One way to evaluate whether confronting the fear is worth it is to examine what you actually gain. Self Determination Theory, a psychological theory of motivation defined by Deci and Ryan2, offers insight into this evaluation. They posit that motivation arises through three fundamental psychological needs: autonomy, competence and relatedness3. Applying this to career progression we want:
More control over what work we do, how and when we do it, and who we do it with.
To develop a deep understanding of our domain of knowledge — becoming an ‘expert’ is crucial to our sense of self and identity.
To feel like we belong in a group with others we like and trust.
These three needs pull you towards your career goals.

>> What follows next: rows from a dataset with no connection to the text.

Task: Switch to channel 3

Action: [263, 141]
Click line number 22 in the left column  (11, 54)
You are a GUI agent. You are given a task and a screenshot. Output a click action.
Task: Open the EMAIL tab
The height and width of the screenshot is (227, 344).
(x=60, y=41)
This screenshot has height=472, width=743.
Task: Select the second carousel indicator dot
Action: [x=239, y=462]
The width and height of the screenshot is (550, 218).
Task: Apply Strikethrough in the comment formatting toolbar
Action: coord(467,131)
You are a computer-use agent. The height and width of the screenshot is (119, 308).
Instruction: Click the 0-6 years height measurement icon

Where those needs go unmet, a gnawing sense of dissatisfaction builds. That feeling often becomes more unbearable than the fear itself, prompting action. Promotion brings more visibility (fear), but it also gives you more autonomy (need). Speaking up risks you being challenged (fear), but demonstrates your competence (need). As a leader your decisions will receive more scrutiny and challenge (fear), but will give you belonging in a higher status group (need).
Yet research shows a motivator even more powerful than pursuing what we want: avoiding what we're already losing.

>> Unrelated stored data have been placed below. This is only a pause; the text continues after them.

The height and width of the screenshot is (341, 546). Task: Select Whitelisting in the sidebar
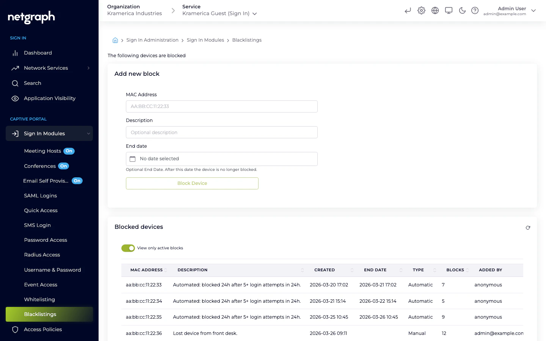tap(39, 299)
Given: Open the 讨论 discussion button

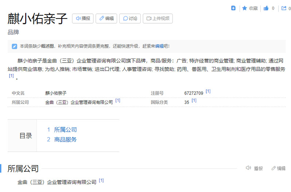Looking at the screenshot, I should [x=130, y=19].
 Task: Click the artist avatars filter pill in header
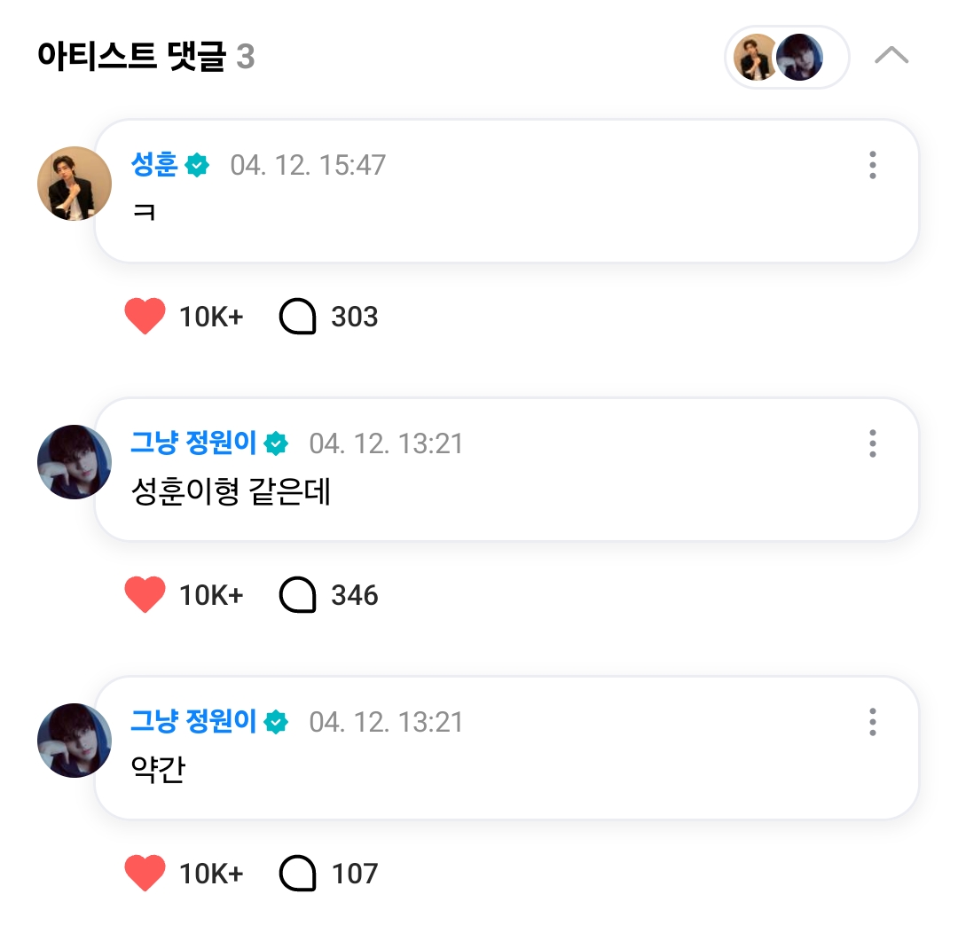click(787, 57)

What you’re already losing
The pull of unmet needs is only half the story. Research on loss aversion by Kahneman and Tversky4 shows that we’re typically more motivated to avoid losses than to pursue equivalent gains. The pain of losing £100 feels roughly twice as intense as the pleasure of gaining £100. This isn’t irrational — it’s how our brains are wired.
Applied to your career, this means the question isn’t just “what could I gain by confronting this fear?” but “what am I already losing by keeping it?”

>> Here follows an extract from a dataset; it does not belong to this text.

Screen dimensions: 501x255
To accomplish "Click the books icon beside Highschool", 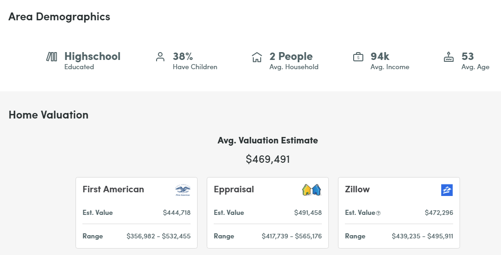I will click(x=52, y=57).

Consider Zoe again. By avoiding Alice’s questions, she’s not just missing out on future opportunities for visibility, she’s actively losing ground right now. Every meeting where she stays silent, someone else’s ideas shape the strategy. Every time she dodges a conversation with Alice, she becomes less visible as a leader on the product launch she’s meant to be leading. The promotion she wants next year is being undermined by the invisibility she’s creating today.
The fear feels protective, as it’s keeping you safe from being challenged, from looking stupid, from being exposed. But it’s not neutral. It’s costing you influence while trying to avoid criticism. You’re losing opportunities to demonstrate competence while trying to avoid being tested. And you’re losing your place in the group by trying to avoid rejection.
At some point, the accumulated losses become unbearable — and that’s when the cost-benefit analysis tips: the cost of keeping the fear finally exceeds the cost of confronting it.
And that’s your tipping point — when you’re ready for Minimum Viable Exposure.
So to return to Athena’s earlier question: not all fears are worth confronting. But when keeping one costs you more than facing it, that's your signal to act.
Bottemanne, H. (2025) ‘Bayesian brain theory: Computational neuroscience of belief’. Neuroscience, Vol 566, pp.198-204
Ryan, R. M., & Deci, E. L. (2000). ‘Self-determination theory and the facilitation of intrinsic motivation, social development, and well-being’. American Psychologist, Vol 55(1), pp.68-78.
You may be familiar with Daniel Pink's reframing of self-determination theory as autonomy, mastery and purpose. Pink's substitution of purpose for relatedness reflects American individualistic values, whereas relatedness — our need for connection and belonging within groups — is more communal and, I argue, more relevant to understanding professional fears about fitting in and being accepted.
Kahneman, D., & Tversky, A. (1979). ‘Prospect theory: An analysis of decision under risk’. Econometrica, 47(2), 263-291.